広東省のGDP、中国初の1兆ドルを突破 市民受益せず 専門家「肉薄のGDP」

2014年01月08日 16時30分
【大紀元日本1月8日】広東省2013年の国内総生産(GDP)は昨年比8.5%増の6兆元(約1兆ドル)台に達する見込みで、全国で初めて1兆ドルを突破する省になる。同省発展改革委員会が昨年末に発表した。さらに、一人当たりのGDPも1万ドルを超えるとみられる。しかし、専門家らは先進国と比べ、中国のGDPに占める国民所得の割合がまだ低く、「肉薄状態」であると指摘する。

 世界銀行の基準によると、一人当たりのGDPが1万ドルを超えると、中等先進国に分類される。現在、浙江省、江蘇省、北京市、天津市、上海市、内モンゴル自治区など6の省・市では、一人当たりのGDPはすでに1万ドル前後に上り、「中等先進国レベル」に達した。2013年の各省のGDPはまだ発表されていないが、広東省のほか、山東省、福建省も「先進国レベル」に仲間入りするとみられている。

 これについて、広東省の政府アドバイザーである陳鴻宇氏は「数字的には良かったが、先進国との差はまだ大きい」との見方を示した。広東省のGDPが韓国に迫る勢いだが、2012年の一人当たりのGDPは8931ドルと韓国の22590ドルを大幅下回っている。

 政府シンクタンクの中国社会科学院産業経済と地域経済の専門家である陳耀氏もGDPは市民の生活レベルを反映するものではないとし、市民はGDPの増加から受益していないことを述べた。

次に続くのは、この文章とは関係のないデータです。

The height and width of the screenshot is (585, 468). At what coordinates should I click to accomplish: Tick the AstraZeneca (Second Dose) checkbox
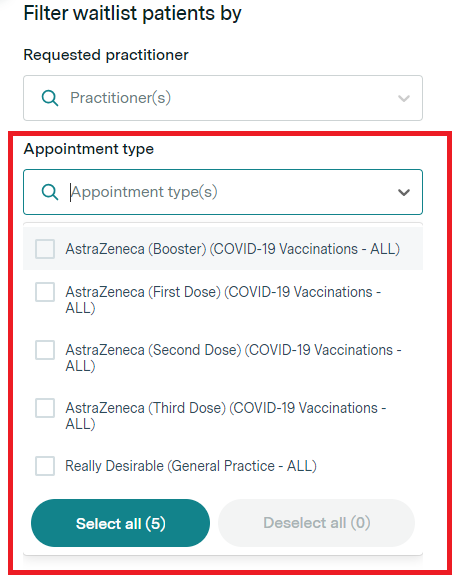pos(45,350)
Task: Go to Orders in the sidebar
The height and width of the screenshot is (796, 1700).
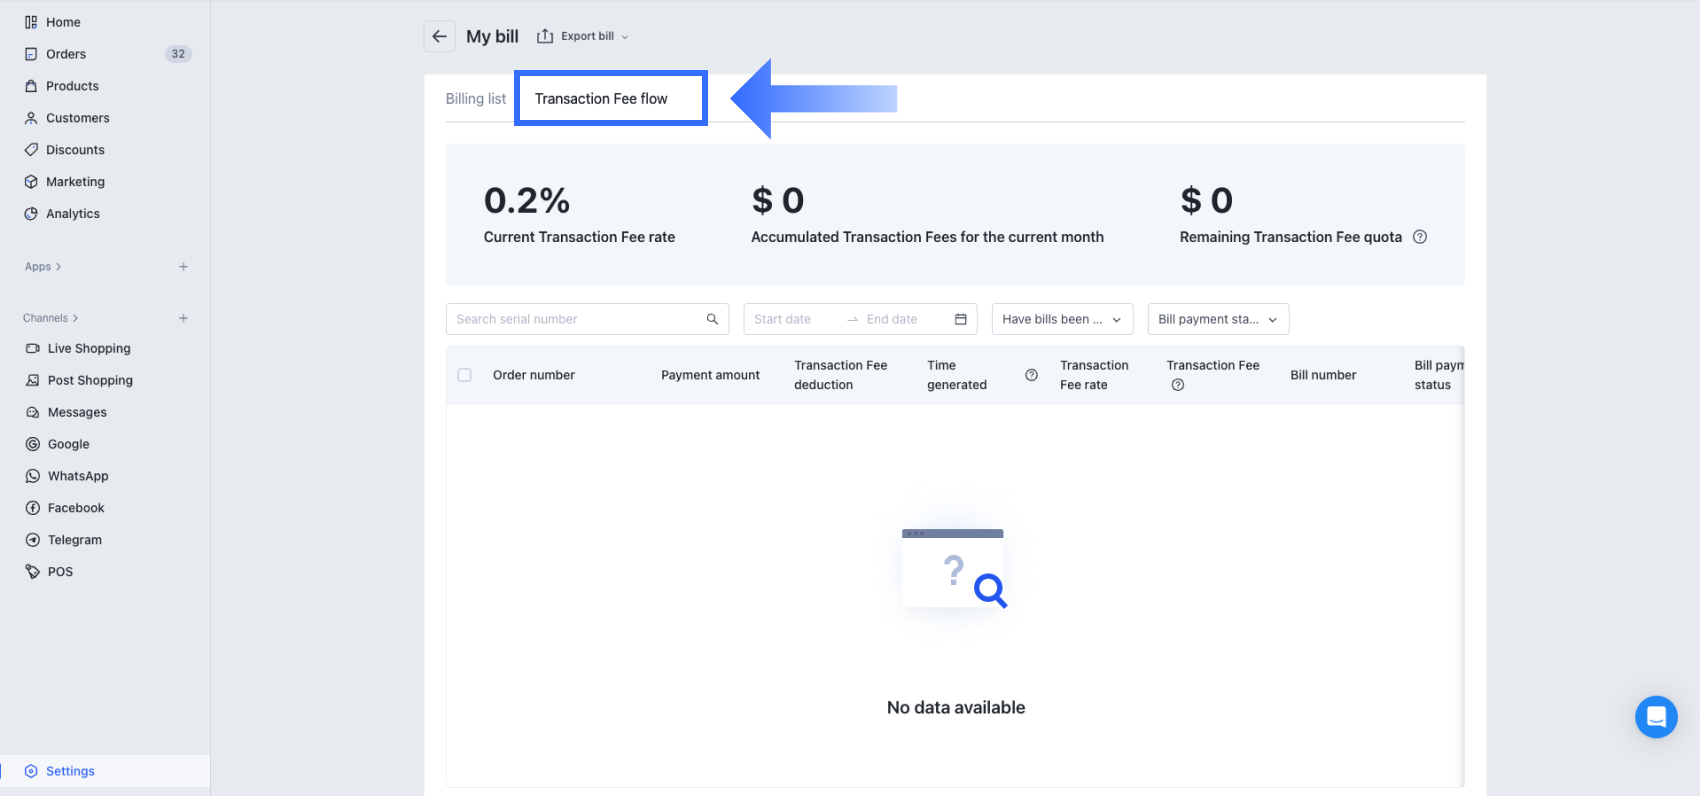Action: [x=66, y=54]
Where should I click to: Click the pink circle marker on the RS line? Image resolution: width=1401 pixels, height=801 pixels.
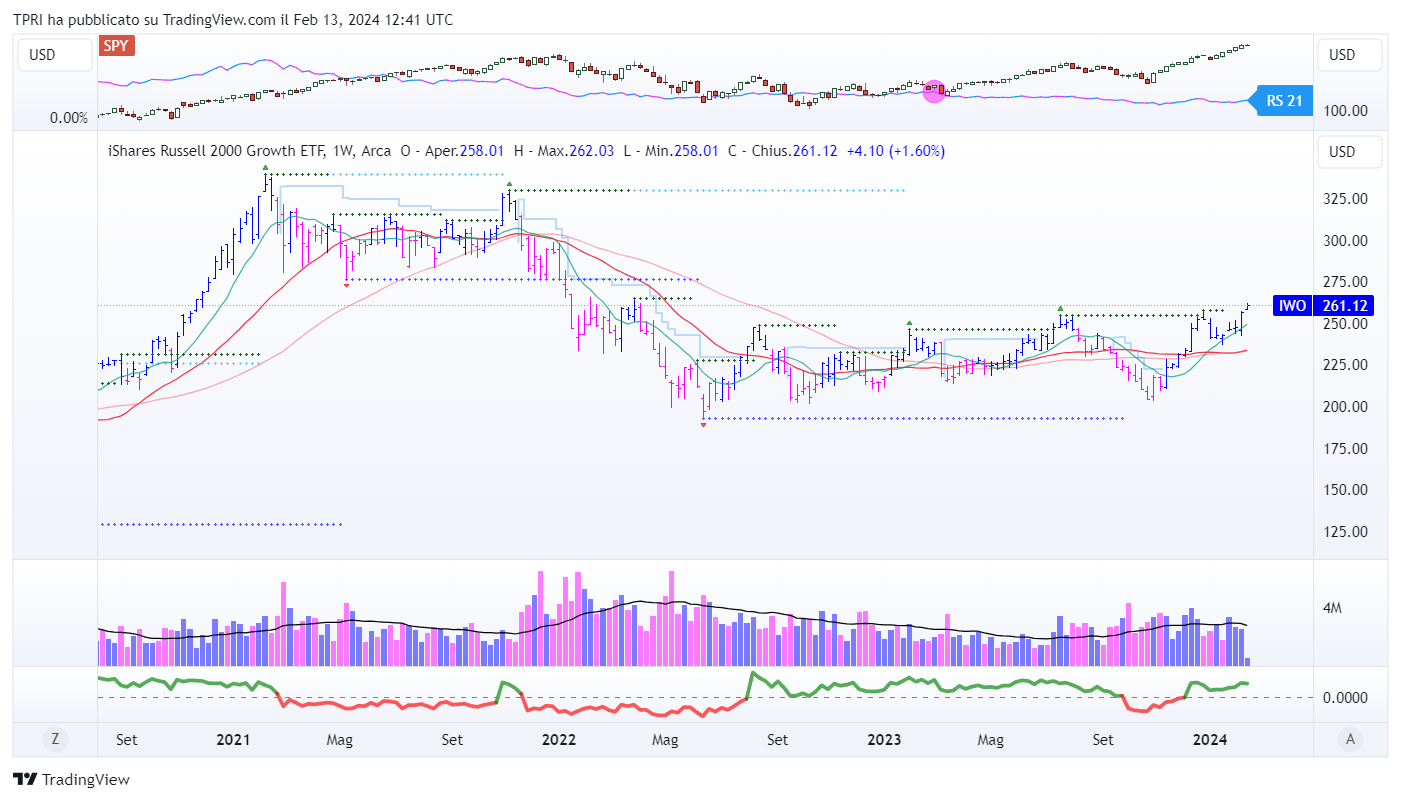coord(934,92)
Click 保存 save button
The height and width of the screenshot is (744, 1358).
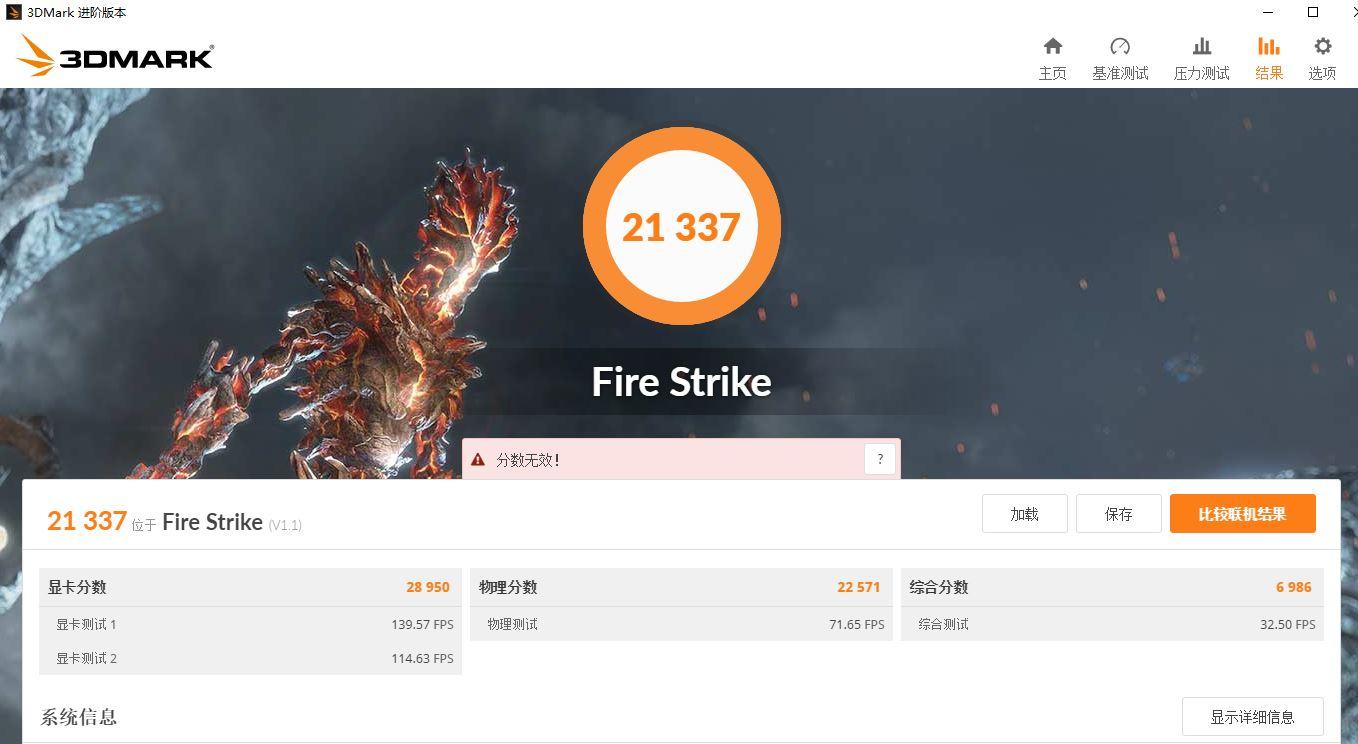(x=1119, y=514)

 アモイ大学の丁長発副教授(経済学専門)は経済紙・第一財経日報の取材に対し、中国の産業構造は1990年代から大きな変化はなく、GDPに占める国民所得の割合はまだ低いと述べた。先進国ではGDPに占める国民所得の割合が55%あるのに対し、中国の多くの地域では40%前後と低い。特に、内モンゴル自治区の場合、石炭採掘とエネルギー価格の上昇で一人当たりのGDPが1万ドルを超え、全国5位にランクインしたものの、2012年の住民の平均可処分所得は一人当たりのGDPの36%である。さらに、農業と牧畜業を営む住民の純収入は11.8%しかなく、全国からみても低い水準である。

 中央企業や国有企業が投資やエネルギーの消費を通じてGDPを押し上げたが、一般市民はその恩恵を受けられず、「GDPが肉薄状態」と同紙は指摘した。

 投資家で経済評論家の蔡慎坤氏は自身のブログで、「広東省はGDPでアルゼンチンや南アフリカなどを超えている。アルゼンチンは小中と大学の義務教育を実施しており、国民と入国者の医療無償化が実現されている。南アフリカでも高齢者や障害者、子どもに手当を給付し、出産無料化などを行っている。一方、広東省の北西部には国が定める貧困ライン以下の極貧生活を送る地域が存在している。その差は歴然だ」と数字ばかりにとらわれてはいけないとの考えを示した。